Sur ce même registre F.Engels accepte ''la perspective d’une alliance avec les éléments de la petite bourgeoisie, avec les diverses catégories paysannes'' , mais exclut fermement toute alliance avec le lumpenproletariat en termes très vifs, dans la révolution démocratique bourgeoise en Allemagne Ed. Sociales 1951 p.16-19 ; je cite « Le lumproletariat , cette lie d’individus corrompus de toutes les classes, qui a son quartier général dans les grandes villes est, de tous les alliés possibles, le pire. Cette racaille est absolument vénale et impudente […] Tout chef ouvrier qui emploie ces vagabonds comme défenseur ou qui s’appuie sur eux prouve qu’il n’est qu’un traitre au mouvement ».

Dans nos villes de l’intérieur de l’Algérie, cette racaille est surclassée (qu’il ne faut pas assimiler) par les paysans sans terre, nos bergers pasteurs, qui ont gardé un fonds considérable de saine nature paysanne et pastorale et sont encore loin d’avoir atteint le degré de vénalité et de dépravation de la racaille des villes du nord du pays.

Marx et Engels par la notion du lumpenproletariat tentent de prendre en considération les comportements historiques, peu favorables dans l’ensemble à la lutte ouvrière organisée. Marx dans sa Contribution à la critique du droit politique Hégélien Pais, ED.SOCIALES 1975, P.211, fait une belle révérence spéculative, « Une classe qui n’est pas une classe, qui est la dissolution de toute les classes, qui est la négation de la société civile parce qu’elle la nie. Cette classe est le prolétariat. Mais on n’a pas relevé que cette détermination peut s’appliquer au lumpenproletariat, de sorte que lumpenproletariat serait le prolétariat du prolétariat. Si en réclamant la négation de la propriété privée le prolétariat ne fait qu’élever en principe de la société ce que la société a posé en principe pour lui ». Explication de texte : Le lumpenproletariat par son illégalisme et sa vénalité élève en principe de la société bourgeoise l’immoralisme dans le domaine économique et financier que celle-ci cache mais dont elle vit.

Le lumpenproletariat ne peut se changer ni s’engager dans un changement de l’état actuel. Si le prolétariat ne peut, je cite Marx « Balayer toute la pourriture du vieux système qui lui colle après et devenir apte à fonder la société sur des bases nouvelles. Que par une révolution, on comprend que le lumpenproletariat qui manque de l’énergie nécessaire pour la révolution ne balayera pas la pourriture du vieux système, car il est cette pourriture. » Marx ajoute, « le lumpenproletariat doit être abandonné à son sort, qu’il est vain de chercher à le réformer, qu’il faut surtout se préserver de sa contamination. ».

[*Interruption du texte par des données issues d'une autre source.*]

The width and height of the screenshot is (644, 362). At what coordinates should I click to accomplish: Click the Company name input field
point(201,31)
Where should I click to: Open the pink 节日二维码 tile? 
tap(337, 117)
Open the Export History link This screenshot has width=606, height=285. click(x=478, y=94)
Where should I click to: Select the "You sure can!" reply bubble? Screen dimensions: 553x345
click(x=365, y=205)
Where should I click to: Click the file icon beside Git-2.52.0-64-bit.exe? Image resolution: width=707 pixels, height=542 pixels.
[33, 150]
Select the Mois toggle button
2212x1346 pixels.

Nous constatant de jour en jour, le développement et la prolifération récente de plus en plus nombreuses des couches de sous prolétariat dans nos villes, rebuts de ce système finissant.

Rachid Nekkaz a réussi à nous visionner en grandeur nature sur youtube , l’actualité de cette notion de la racaille des villes, la canaillarchie dont parlait Karl Marx.

C’est dans l’enfer du paupérisme que Nekkaz puise et collecte son électorat.